2020鹿児島県知事選 点検三反園県政

 鹿児島県の三反園訓知事の任期満了まで1カ月余りとなった。前回知事選で掲げたマニフェスト(政策綱領)はどこまで達成できたのか。各分野の識者とともに点検する。

(6)教育

学力・体力 平均届かず
(2020-06-21)
 マニフェストに掲げた全国学力テストと全国体力テストが全国平均以上になるという目標は、三反園訓知事就任以来、2017、18、19年度とも果たせなかった。20年度は新型コロナウイルスの感染者増加のため、文科省が4月に中止を決めた。
 鹿児島県教育委員会は、成績が伸びた学校の事例を分析して他校に紹介するなど学力の底上げを図ってきたものの、「教委・教員の努力不足」と分析する。

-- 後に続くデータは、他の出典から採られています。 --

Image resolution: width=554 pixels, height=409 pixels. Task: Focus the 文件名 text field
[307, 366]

 一方、小学5年と中学1、2年が対象の学習定着度調査では、14教科のうち正答率7割を越えたのが17年度はゼロ、18年度3、19年度7と伸びており、「20年度の全国学力テストに期待していた」と残念がる。
 こうした動きに対し、県PTA連合会の太田敬介会長(48)は「学力・体力向上を学校だけでやろうとしていないか。家庭や地域の力を活用する仕組みを構築すべきだ」と問題提起する。「長期の休み明けに学力や体力が落ちるケースが多いが、PTAは子どもの成長に力を貸したい人ばかり。学習習慣の定着を呼び掛けたり、スポーツ少年団などへの加入を勧めたりするだけでもいい」と話す。
 県教職員組合の原園正敏委員長(57)は学力テストの目標をマニフェストに盛り込んだこと自体を「学校教育をゆがませる大きな間違い」と批判する。「テストは学習の定着度確認が目的だ。それなのに高得点のため過去問題対策に注力し、教科書をないがしろにしている例をよく聞く」。

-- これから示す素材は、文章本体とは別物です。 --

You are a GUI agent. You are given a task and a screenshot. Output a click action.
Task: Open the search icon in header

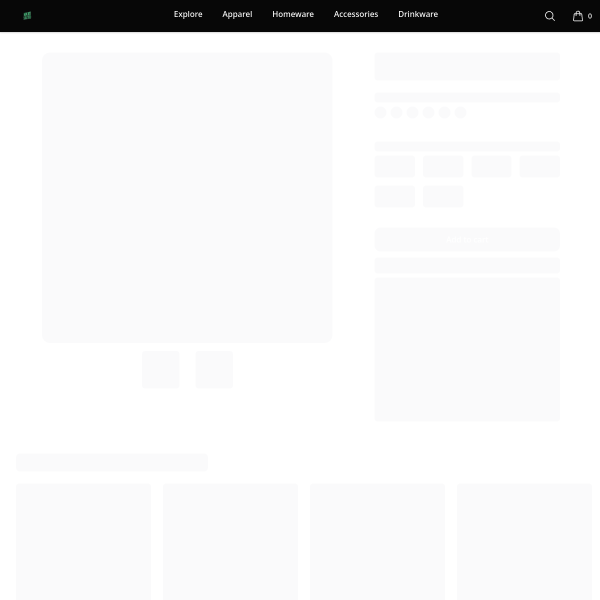[549, 16]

 高校の授業料助成や大学生などへの給付型奨学金は、19年の大学等修学支援法成立で国負担が増え、県の手出しは減った。原園委員長は「なぜその分で対象者を増やさないのか」と首をかしげる。教育分野を総括し「評価できる点はない。教育界の男女共同参画推進や、いじめの発見率向上に取り組むべきだ」と指摘した。
 保健体育課によると、「生活困窮家庭に小中学校の給食無料化」の“約束”は19年9月時点で20市町村と半数以下にとどまる。県の対策は市町村への要請のみで、県独自の補助制度はない。